This morning the Federal Circuit issued three nonprecedential opinions in patent cases. Here are the introductions to the opinions.

Kingston Technology Co. v. SPEX Technologies, Inc. (Nonprecedential)

Kingston Technology Company, Inc. appeals the Patent Trial and Appeal Board’s final written decision declining to find claims 55–57 of U.S. Patent No. 6,003,135 anticipated by PCT Application WO 95/16238 (Jones). Because substantial evidence supports the Board’s determination that Jones does not expressly or inherently disclose certain limitations of claims 55 and 56, we affirm as to those claims. With regard to claim 57, we hold that the Board abused its discretion when it rejected Kingston’s supplemental briefing for purportedly presenting a new theory of invalidity. We therefore vacate the Board’s decision as to claim 57 and remand for the Board to consider Kingston’s supplemental briefing addressing claim 57.

Ironworks Patents LLC v. Samsung Electronics Co. (Nonprecedential)

MobileMedia Ideas, LLC sued Samsung Electronics Co., Ltd. and Samsung Electronics America, Inc. (collectively, Samsung), alleging infringement of the claims of U.S. Patent No. 6,427,078 and U.S. Patent No. 5,915,239.1 In March 2017, MobileMedia assigned the patents-in-suit to Ironworks, which was then substituted as plaintiff in July 2017. In October 2018, the district court issued a claim construction order, construing claim terms of both the ’078 patent and ’239 patent. Following the claim construction order, the parties stipulated to noninfringement of the claims of the ’078 patent and to noninfringement and invalidity of the claims of the ’239 patent. The district court entered judgment based on its claim construction order and the parties’ stipulation. Ironworks appeals the district court’s judgment, arguing that the district court’s claim constructions were erroneous. We have jurisdiction under 28 U.S.C. § 1295(a)(1).

For the reasons discussed below, we vacate and remand the district court’s judgment of noninfringement of the asserted claims of the ’078 patent because the district court erred in its construction of the term “camera unit.” We also vacate and remand the judgment of invalidity of the asserted claims of the ’239 patent because the district court erred in its construction of the term “means for interpreting the received voice commands.” Finally, we affirm the judgment of noninfringement of the asserted claims of the ’239 patent because the district court did not err in its construction of the term “means for storing the sub-identifiers.”

Choirock Contents Factory Co. v. Spin Master, Ltd. (Nonprecedential)

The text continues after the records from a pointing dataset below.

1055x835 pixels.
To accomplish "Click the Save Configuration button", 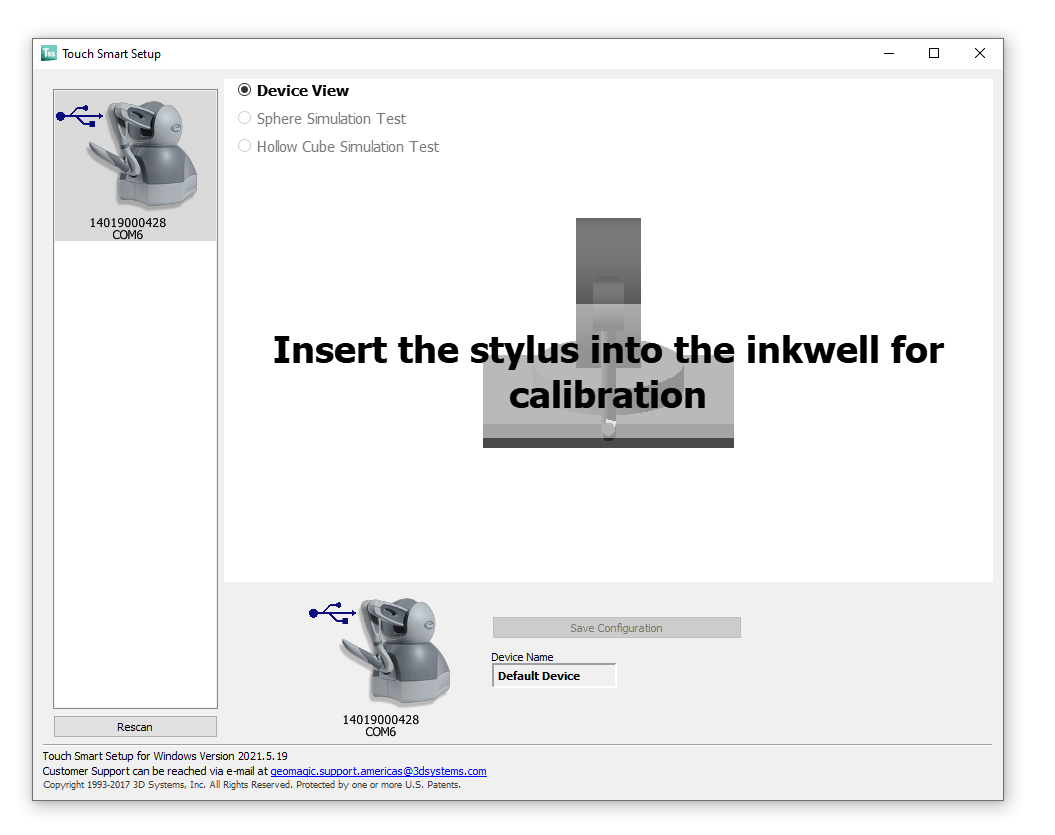I will (616, 627).
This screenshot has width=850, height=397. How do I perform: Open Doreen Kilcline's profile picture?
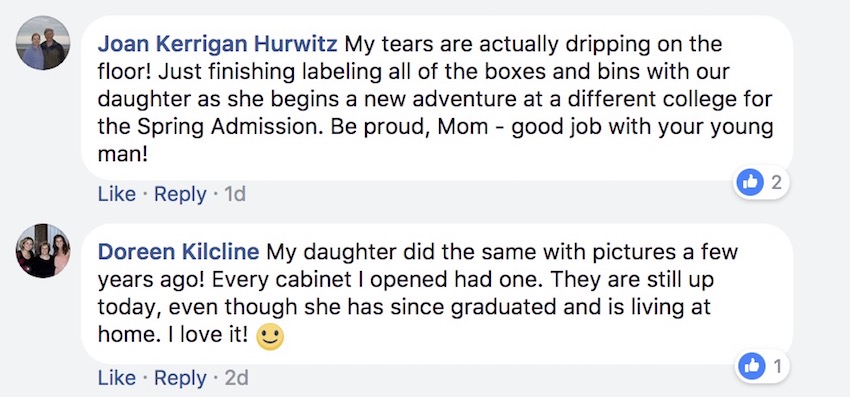tap(43, 251)
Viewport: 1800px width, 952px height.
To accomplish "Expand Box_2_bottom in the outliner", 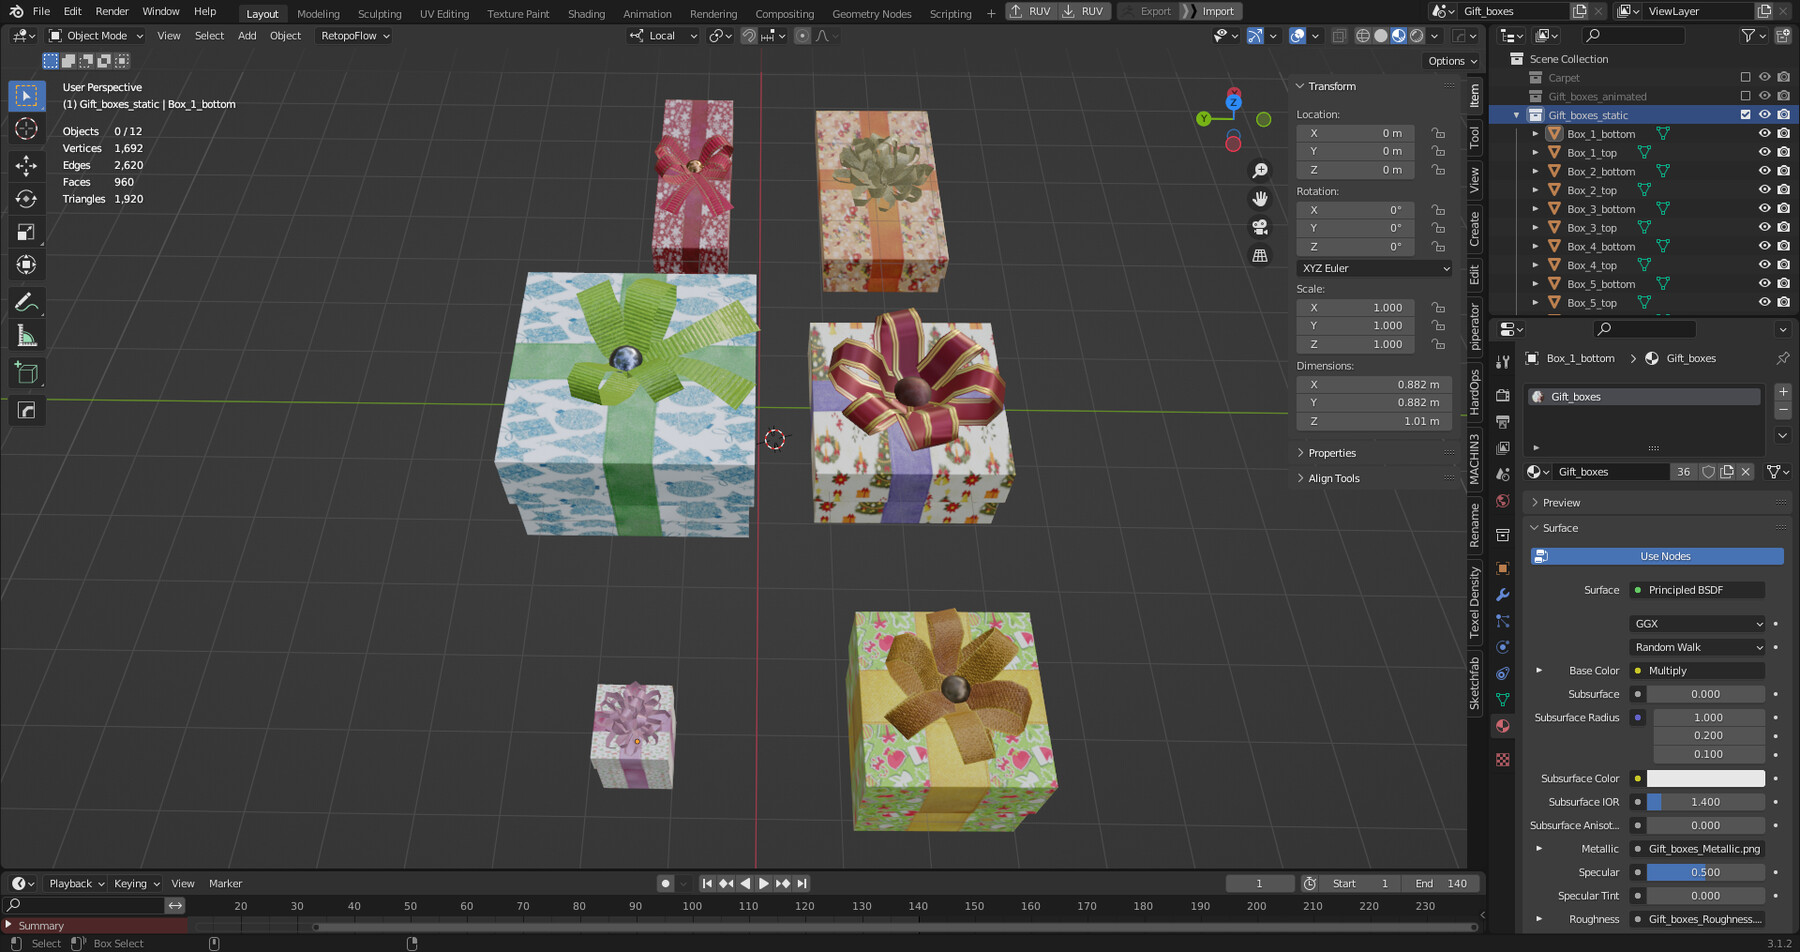I will point(1535,171).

Choirock Contents Factory Co., Ltd., appeals from the final written decision of the Patent Trial and Appeals Board in an inter partes review proceeding. The Board held that Choirock did not prove that claims 1–4 and 7–14 of U.S. Patent No. 7,306,504 (“the ’504 patent”) are unpatentable. We affirm.

DYK, Circuit Judge, dissenting in part.

The ’504 patent is directed to a transformable toy shaped like a ball that can open to reveal a figurine. The prior art references—Maruyama ’693 and Maruyama ’258—disclose a nearly identical toy that can open to reveal a robot figurine. While the Board may have been correct in finding that Choirock did not establish that claims 1–4 and 7–8 were anticipated, I think the Board demonstrably erred in holding that Choirock failed to show that claims 1– 4 and 7–8 would have been obvious. I respectfully dissent from the majority’s decision to affirm the Board with respect to those grounds. I join the majority opinion as to standing and claim 9 and its dependent claims.